─── TEXTO MOSTRADO ───
Autor: Bosco Aguirre
En las discusiones sobre la eutanasia hay dos argumentos que suelen ser repetidos por algunos de los defensores de la “dulce muerte”. Los argumentos son:
Primero: “Nadie debería alargar los sufrimientos de los enfermos, ni conservar a cualquier precio la simple duración de vidas que ya han perdido su dignidad”.
Segundo: “Cuando deje de ser yo mismo, cuando ya no sea capaz de vivir dignamente y realizar eso que me hace ser yo, cuando el dolor anule en mi libertad, pido por favor que acaben con mi vida”.
En cierto sentido, los dos argumentos tienen un punto en común: suponer que existen situaciones en las que no vale la pena vivir. O, de otra forma, que una existencia humana no merece ser vivida cuando no se es capaz de alcanzar aquel nivel de salud o de autosatisfacción que permita tener una mínima “calidad de vida”.
La mentalidad a favor de la eutanasia juega con esta convicción de fondo: si no tengo la salud, o el bienestar, o la autonomía, o algún otro sueño profundo sin el cual mi existencia me parecería un fracaso, o los demás la verían así, entonces resultaría mejor no vivir. Como si la vida correspondiese siempre a nuestros deseos. Como si ya no valiese la pena luchar cuando el dolor, la pobreza o el rechazo de los hombres nos arrojen a un lado del camino.
Sólo hay una manera de responder a esta mentalidad tan usada para defender la eutanasia: afirmar que ninguna situación humana, ninguna enfermedad, ningún fracaso, quita el valor de la vida de nadie.
En otras palabras: la vida no debe quedar arrinconada cuando falta algo que desearíamos. Hay hombres y mujeres grandes en situaciones de dolor y de amargura. Hay pobres que sonríen a pesar de no saber si tendrán o no tendrán algo que comer mañana. Hay inválidos que saben sobrellevar sus sufrimientos con más paz que algunos esclavos de las finanzas que se sienten desfallecer cuando observan cómo el valor de sus acciones cae en picado en la bolsa.
─── EXTRACTOS DE DATOS ───
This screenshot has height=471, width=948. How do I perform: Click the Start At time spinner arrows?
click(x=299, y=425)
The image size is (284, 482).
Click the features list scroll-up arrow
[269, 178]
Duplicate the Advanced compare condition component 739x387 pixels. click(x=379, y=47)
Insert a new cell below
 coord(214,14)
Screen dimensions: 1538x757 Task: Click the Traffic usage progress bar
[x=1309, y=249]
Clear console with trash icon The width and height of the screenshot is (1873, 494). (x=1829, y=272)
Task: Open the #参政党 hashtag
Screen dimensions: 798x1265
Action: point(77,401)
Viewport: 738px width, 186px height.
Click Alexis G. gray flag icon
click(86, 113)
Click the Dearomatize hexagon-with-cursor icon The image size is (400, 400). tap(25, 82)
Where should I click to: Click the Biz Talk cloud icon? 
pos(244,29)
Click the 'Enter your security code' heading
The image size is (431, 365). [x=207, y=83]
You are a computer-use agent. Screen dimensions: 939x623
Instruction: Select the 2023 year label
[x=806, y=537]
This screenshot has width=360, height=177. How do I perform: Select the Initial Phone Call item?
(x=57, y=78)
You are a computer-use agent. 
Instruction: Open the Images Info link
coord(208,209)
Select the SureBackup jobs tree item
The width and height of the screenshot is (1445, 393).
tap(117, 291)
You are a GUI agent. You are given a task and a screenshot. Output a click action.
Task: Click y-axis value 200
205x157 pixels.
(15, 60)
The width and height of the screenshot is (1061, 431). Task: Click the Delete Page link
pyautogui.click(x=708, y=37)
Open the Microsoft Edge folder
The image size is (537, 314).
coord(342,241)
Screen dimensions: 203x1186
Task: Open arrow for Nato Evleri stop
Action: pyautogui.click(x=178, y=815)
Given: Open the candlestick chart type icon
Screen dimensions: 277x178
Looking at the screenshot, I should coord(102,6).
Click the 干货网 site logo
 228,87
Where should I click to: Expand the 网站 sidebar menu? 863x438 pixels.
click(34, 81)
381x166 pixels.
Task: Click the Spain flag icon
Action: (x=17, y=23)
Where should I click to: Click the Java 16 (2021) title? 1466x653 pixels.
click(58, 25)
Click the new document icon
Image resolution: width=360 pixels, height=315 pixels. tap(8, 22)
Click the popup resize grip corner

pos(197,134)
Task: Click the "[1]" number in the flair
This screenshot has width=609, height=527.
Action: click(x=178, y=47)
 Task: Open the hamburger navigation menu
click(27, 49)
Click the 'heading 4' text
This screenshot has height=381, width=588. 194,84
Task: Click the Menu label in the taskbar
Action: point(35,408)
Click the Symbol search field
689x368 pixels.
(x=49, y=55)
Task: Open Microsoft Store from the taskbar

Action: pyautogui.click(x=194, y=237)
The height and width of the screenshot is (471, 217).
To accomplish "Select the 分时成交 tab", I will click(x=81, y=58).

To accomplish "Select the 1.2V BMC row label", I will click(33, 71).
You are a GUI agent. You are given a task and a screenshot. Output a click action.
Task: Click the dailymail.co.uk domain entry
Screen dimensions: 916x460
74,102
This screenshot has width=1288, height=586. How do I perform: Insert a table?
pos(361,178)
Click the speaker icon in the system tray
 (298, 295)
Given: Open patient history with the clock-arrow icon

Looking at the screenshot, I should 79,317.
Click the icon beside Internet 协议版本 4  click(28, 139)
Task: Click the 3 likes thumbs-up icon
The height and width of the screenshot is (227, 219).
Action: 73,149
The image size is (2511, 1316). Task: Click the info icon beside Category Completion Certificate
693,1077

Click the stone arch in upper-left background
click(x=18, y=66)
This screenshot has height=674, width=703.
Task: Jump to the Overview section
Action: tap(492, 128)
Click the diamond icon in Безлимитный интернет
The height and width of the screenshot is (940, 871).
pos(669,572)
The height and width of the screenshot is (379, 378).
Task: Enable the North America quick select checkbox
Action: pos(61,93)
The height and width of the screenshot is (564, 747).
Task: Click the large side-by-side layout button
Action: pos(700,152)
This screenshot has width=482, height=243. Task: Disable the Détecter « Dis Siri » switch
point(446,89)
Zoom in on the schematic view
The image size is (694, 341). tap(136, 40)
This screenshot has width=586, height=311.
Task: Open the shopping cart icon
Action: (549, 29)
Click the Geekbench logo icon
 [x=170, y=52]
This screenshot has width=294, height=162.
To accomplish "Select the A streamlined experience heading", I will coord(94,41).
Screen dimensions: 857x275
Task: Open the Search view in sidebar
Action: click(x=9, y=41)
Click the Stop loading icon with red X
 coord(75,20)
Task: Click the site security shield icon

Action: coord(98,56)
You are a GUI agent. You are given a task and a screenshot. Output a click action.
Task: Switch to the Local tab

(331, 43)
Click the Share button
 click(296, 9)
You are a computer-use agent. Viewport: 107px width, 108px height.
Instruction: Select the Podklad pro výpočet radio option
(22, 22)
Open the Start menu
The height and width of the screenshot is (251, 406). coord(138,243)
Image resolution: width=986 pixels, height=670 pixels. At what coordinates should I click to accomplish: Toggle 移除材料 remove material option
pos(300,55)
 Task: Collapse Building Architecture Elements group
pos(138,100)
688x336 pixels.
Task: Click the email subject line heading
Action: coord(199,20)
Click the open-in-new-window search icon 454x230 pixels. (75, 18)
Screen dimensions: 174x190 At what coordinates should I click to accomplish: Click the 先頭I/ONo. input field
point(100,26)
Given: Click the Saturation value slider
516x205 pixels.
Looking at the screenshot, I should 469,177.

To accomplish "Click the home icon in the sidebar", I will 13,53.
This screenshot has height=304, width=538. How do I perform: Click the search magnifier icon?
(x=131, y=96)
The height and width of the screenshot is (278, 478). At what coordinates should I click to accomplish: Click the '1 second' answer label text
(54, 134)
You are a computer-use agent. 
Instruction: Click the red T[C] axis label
───
TAREAS Y EJERCICIOS -
1. Según el texto sobre la eutanasia, ¿cuál es la única manera de responder a la mentalidad que se usa para defender la eutanasia?
2. Reproduce sin cambios el fragmento del texto sobre la eutanasia que comienza con las palabras "La mentalidad a" y termina con "lado del camino.".
Los datos no tienen ningún papel en esto.

SOLUCIONES POR TAREA -
1. Afirmar que ninguna situación humana, ninguna enfermedad, ningún fracaso, quita el valor de la vida de nadie.

2.
La mentalidad a favor de la eutanasia juega con esta convicción de fondo: si no tengo la salud, o el bienestar, o la autonomía, o algún otro sueño profundo sin el cual mi existencia me parecería un fracaso, o los demás la verían así, entonces resultaría mejor no vivir. Como si la vida correspondiese siempre a nuestros deseos. Como si ya no valiese la pena luchar cuando el dolor, la pobreza o el rechazo de los hombres nos arrojen a un lado del camino.